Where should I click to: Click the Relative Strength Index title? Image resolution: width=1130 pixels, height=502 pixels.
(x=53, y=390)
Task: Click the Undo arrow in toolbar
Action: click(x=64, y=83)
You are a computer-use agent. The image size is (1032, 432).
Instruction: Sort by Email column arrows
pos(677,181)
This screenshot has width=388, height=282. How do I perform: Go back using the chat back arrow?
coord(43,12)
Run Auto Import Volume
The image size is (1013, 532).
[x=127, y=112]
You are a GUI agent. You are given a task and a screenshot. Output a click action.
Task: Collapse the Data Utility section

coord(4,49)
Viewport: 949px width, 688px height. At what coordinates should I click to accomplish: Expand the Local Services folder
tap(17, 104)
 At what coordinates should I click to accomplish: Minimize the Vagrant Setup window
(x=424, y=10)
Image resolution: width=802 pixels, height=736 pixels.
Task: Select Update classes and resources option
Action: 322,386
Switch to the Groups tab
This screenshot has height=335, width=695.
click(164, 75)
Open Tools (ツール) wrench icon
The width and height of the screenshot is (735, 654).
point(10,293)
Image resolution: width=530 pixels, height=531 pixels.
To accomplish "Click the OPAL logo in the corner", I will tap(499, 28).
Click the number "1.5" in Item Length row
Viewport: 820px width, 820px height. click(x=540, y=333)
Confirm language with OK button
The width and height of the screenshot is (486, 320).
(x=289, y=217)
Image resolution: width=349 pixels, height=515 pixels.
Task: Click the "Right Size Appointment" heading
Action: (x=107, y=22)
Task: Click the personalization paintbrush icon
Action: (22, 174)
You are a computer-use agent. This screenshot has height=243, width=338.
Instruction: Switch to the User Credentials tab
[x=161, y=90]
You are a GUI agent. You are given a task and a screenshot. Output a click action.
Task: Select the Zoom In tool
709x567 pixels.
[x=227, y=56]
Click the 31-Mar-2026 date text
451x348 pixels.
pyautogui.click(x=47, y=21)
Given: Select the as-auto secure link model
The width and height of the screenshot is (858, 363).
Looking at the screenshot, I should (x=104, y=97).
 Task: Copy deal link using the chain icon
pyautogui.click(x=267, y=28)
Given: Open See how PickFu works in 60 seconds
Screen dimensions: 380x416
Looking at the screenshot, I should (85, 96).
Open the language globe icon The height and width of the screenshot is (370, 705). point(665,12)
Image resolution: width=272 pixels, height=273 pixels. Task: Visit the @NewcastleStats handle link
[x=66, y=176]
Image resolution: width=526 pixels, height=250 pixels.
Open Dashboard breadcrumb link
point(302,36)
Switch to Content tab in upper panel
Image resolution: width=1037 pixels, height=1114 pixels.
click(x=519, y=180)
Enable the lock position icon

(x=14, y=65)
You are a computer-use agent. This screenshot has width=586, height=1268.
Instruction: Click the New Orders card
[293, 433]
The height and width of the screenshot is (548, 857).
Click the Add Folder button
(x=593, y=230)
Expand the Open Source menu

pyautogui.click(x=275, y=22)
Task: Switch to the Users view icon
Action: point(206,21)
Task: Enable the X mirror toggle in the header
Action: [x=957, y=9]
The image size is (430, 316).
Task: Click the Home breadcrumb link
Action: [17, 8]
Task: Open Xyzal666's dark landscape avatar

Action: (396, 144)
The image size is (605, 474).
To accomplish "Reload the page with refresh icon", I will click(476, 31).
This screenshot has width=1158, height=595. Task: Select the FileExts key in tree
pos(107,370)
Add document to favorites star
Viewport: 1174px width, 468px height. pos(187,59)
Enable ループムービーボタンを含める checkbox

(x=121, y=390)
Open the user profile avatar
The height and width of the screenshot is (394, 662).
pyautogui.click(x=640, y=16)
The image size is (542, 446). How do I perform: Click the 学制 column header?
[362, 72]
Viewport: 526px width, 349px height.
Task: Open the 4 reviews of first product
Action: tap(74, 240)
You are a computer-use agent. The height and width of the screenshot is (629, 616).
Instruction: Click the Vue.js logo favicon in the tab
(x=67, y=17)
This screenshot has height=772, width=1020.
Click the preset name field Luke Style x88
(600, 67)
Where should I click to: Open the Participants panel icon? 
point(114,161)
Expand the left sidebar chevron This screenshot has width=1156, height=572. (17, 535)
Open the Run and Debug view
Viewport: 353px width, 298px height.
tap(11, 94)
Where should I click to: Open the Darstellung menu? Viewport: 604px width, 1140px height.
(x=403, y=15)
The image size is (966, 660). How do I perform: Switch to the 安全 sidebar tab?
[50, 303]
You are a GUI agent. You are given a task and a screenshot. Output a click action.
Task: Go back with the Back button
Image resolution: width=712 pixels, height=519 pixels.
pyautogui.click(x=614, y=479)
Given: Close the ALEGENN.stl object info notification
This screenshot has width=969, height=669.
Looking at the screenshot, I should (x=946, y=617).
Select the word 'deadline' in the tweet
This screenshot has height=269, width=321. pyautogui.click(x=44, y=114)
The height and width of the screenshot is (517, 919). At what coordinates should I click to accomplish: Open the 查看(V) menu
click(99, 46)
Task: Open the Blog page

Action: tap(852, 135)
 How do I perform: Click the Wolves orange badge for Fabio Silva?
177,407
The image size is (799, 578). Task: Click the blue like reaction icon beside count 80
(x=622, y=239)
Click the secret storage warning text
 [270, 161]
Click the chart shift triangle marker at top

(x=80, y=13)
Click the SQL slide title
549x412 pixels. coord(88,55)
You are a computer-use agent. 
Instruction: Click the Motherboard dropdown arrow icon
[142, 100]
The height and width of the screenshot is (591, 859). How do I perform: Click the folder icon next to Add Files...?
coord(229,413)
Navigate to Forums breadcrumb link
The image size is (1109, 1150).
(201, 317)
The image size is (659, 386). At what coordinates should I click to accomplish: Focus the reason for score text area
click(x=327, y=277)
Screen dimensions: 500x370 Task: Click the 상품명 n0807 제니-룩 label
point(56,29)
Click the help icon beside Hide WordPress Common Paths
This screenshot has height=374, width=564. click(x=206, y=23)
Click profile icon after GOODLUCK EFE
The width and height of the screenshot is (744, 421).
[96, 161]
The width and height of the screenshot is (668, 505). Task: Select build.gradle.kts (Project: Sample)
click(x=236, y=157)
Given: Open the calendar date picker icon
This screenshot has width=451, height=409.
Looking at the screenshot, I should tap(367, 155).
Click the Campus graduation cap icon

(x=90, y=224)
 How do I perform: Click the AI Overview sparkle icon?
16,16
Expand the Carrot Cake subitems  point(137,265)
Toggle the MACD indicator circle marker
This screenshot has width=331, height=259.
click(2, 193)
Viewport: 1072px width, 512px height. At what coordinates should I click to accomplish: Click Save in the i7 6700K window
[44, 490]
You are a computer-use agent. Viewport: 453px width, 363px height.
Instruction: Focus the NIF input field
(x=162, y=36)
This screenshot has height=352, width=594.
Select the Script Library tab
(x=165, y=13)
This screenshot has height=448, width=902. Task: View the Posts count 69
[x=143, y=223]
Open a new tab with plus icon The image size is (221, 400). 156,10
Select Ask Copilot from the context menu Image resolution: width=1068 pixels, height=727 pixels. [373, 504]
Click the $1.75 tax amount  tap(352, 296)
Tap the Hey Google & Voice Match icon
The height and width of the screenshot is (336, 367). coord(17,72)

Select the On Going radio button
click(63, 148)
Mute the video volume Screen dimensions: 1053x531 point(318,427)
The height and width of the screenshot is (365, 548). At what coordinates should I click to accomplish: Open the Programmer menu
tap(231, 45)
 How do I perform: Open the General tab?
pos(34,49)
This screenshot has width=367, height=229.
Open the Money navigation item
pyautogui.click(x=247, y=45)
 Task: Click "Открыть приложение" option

:::::

ACTION ITEM:
Copy the full listing word for word.

FINISHED EXERCISE:
Where should I click to: Click the Relative Strength Index title? Image resolution: width=1130 pixels, height=502 pixels.
(x=53, y=390)
Task: Click the Undo arrow in toolbar
Action: click(x=64, y=83)
You are a computer-use agent. The image size is (1032, 432).
Instruction: Sort by Email column arrows
pos(677,181)
This screenshot has width=388, height=282. How do I perform: Go back using the chat back arrow?
coord(43,12)
Run Auto Import Volume
The image size is (1013, 532).
[x=127, y=112]
You are a GUI agent. You are given a task and a screenshot. Output a click action.
Task: Collapse the Data Utility section

coord(4,49)
Viewport: 949px width, 688px height. At what coordinates should I click to accomplish: Expand the Local Services folder
tap(17, 104)
 At what coordinates should I click to accomplish: Minimize the Vagrant Setup window
(x=424, y=10)
Image resolution: width=802 pixels, height=736 pixels.
Task: Select Update classes and resources option
Action: 322,386
Switch to the Groups tab
This screenshot has height=335, width=695.
click(164, 75)
Open Tools (ツール) wrench icon
The width and height of the screenshot is (735, 654).
point(10,293)
Image resolution: width=530 pixels, height=531 pixels.
To accomplish "Click the OPAL logo in the corner", I will tap(499, 28).
Click the number "1.5" in Item Length row
Viewport: 820px width, 820px height. click(x=540, y=333)
Confirm language with OK button
The width and height of the screenshot is (486, 320).
(x=289, y=217)
Image resolution: width=349 pixels, height=515 pixels.
Task: Click the "Right Size Appointment" heading
Action: (x=107, y=22)
Task: Click the personalization paintbrush icon
Action: (22, 174)
You are a computer-use agent. This screenshot has height=243, width=338.
Instruction: Switch to the User Credentials tab
[x=161, y=90]
You are a GUI agent. You are given a task and a screenshot. Output a click action.
Task: Select the Zoom In tool
709x567 pixels.
[x=227, y=56]
Click the 31-Mar-2026 date text
451x348 pixels.
pyautogui.click(x=47, y=21)
Given: Select the as-auto secure link model
The width and height of the screenshot is (858, 363).
Looking at the screenshot, I should (x=104, y=97).
 Task: Copy deal link using the chain icon
pyautogui.click(x=267, y=28)
Given: Open See how PickFu works in 60 seconds
Screen dimensions: 380x416
Looking at the screenshot, I should (85, 96).
Open the language globe icon The height and width of the screenshot is (370, 705). point(665,12)
Image resolution: width=272 pixels, height=273 pixels. Task: Visit the @NewcastleStats handle link
[x=66, y=176]
Image resolution: width=526 pixels, height=250 pixels.
Open Dashboard breadcrumb link
point(302,36)
Switch to Content tab in upper panel
Image resolution: width=1037 pixels, height=1114 pixels.
click(x=519, y=180)
Enable the lock position icon

(x=14, y=65)
You are a computer-use agent. This screenshot has width=586, height=1268.
Instruction: Click the New Orders card
[293, 433]
The height and width of the screenshot is (548, 857).
Click the Add Folder button
(x=593, y=230)
Expand the Open Source menu

pyautogui.click(x=275, y=22)
Task: Switch to the Users view icon
Action: point(206,21)
Task: Enable the X mirror toggle in the header
Action: [x=957, y=9]
The image size is (430, 316).
Task: Click the Home breadcrumb link
Action: [17, 8]
Task: Open Xyzal666's dark landscape avatar

Action: (396, 144)
The image size is (605, 474).
To accomplish "Reload the page with refresh icon", I will click(476, 31).
This screenshot has width=1158, height=595. Task: Select the FileExts key in tree
pos(107,370)
Add document to favorites star
Viewport: 1174px width, 468px height. pos(187,59)
Enable ループムービーボタンを含める checkbox

(x=121, y=390)
Open the user profile avatar
The height and width of the screenshot is (394, 662).
pyautogui.click(x=640, y=16)
The image size is (542, 446). How do I perform: Click the 学制 column header?
[362, 72]
Viewport: 526px width, 349px height.
Task: Open the 4 reviews of first product
Action: tap(74, 240)
You are a computer-use agent. The height and width of the screenshot is (629, 616).
Instruction: Click the Vue.js logo favicon in the tab
(x=67, y=17)
This screenshot has height=772, width=1020.
Click the preset name field Luke Style x88
(600, 67)
Where should I click to: Open the Participants panel icon? 
point(114,161)
Expand the left sidebar chevron This screenshot has width=1156, height=572. (17, 535)
Open the Run and Debug view
Viewport: 353px width, 298px height.
tap(11, 94)
Where should I click to: Open the Darstellung menu? Viewport: 604px width, 1140px height.
(x=403, y=15)
The image size is (966, 660). How do I perform: Switch to the 安全 sidebar tab?
[50, 303]
You are a GUI agent. You are given a task and a screenshot. Output a click action.
Task: Go back with the Back button
Image resolution: width=712 pixels, height=519 pixels.
pyautogui.click(x=614, y=479)
Given: Close the ALEGENN.stl object info notification
This screenshot has width=969, height=669.
Looking at the screenshot, I should (x=946, y=617).
Select the word 'deadline' in the tweet
This screenshot has height=269, width=321. pyautogui.click(x=44, y=114)
The height and width of the screenshot is (517, 919). At what coordinates should I click to accomplish: Open the 查看(V) menu
click(99, 46)
Task: Open the Blog page

Action: tap(852, 135)
 How do I perform: Click the Wolves orange badge for Fabio Silva?
177,407
The image size is (799, 578). Task: Click the blue like reaction icon beside count 80
(x=622, y=239)
Click the secret storage warning text
 [270, 161]
Click the chart shift triangle marker at top

(x=80, y=13)
Click the SQL slide title
549x412 pixels. coord(88,55)
You are a computer-use agent. 
Instruction: Click the Motherboard dropdown arrow icon
[142, 100]
The height and width of the screenshot is (591, 859). How do I perform: Click the folder icon next to Add Files...?
coord(229,413)
Navigate to Forums breadcrumb link
The image size is (1109, 1150).
(201, 317)
The image size is (659, 386). At what coordinates should I click to accomplish: Focus the reason for score text area
click(x=327, y=277)
Screen dimensions: 500x370 Task: Click the 상품명 n0807 제니-룩 label
point(56,29)
Click the help icon beside Hide WordPress Common Paths
This screenshot has height=374, width=564. click(x=206, y=23)
Click profile icon after GOODLUCK EFE
The width and height of the screenshot is (744, 421).
[96, 161]
The width and height of the screenshot is (668, 505). Task: Select build.gradle.kts (Project: Sample)
click(x=236, y=157)
Given: Open the calendar date picker icon
This screenshot has width=451, height=409.
Looking at the screenshot, I should tap(367, 155).
Click the Campus graduation cap icon

(x=90, y=224)
 How do I perform: Click the AI Overview sparkle icon?
16,16
Expand the Carrot Cake subitems  point(137,265)
Toggle the MACD indicator circle marker
This screenshot has width=331, height=259.
click(2, 193)
Viewport: 1072px width, 512px height. At what coordinates should I click to accomplish: Click Save in the i7 6700K window
[44, 490]
You are a computer-use agent. Viewport: 453px width, 363px height.
Instruction: Focus the NIF input field
(x=162, y=36)
This screenshot has height=352, width=594.
Select the Script Library tab
(x=165, y=13)
This screenshot has height=448, width=902. Task: View the Posts count 69
[x=143, y=223]
Open a new tab with plus icon The image size is (221, 400). 156,10
Select Ask Copilot from the context menu Image resolution: width=1068 pixels, height=727 pixels. [373, 504]
Click the $1.75 tax amount  tap(352, 296)
Tap the Hey Google & Voice Match icon
The height and width of the screenshot is (336, 367). coord(17,72)

Select the On Going radio button
click(63, 148)
Mute the video volume Screen dimensions: 1053x531 point(318,427)
The height and width of the screenshot is (365, 548). At what coordinates should I click to accomplish: Open the Programmer menu
tap(231, 45)
 How do I perform: Open the General tab?
pos(34,49)
This screenshot has width=367, height=229.
Open the Money navigation item
pyautogui.click(x=247, y=45)
 Task: Click "Открыть приложение" option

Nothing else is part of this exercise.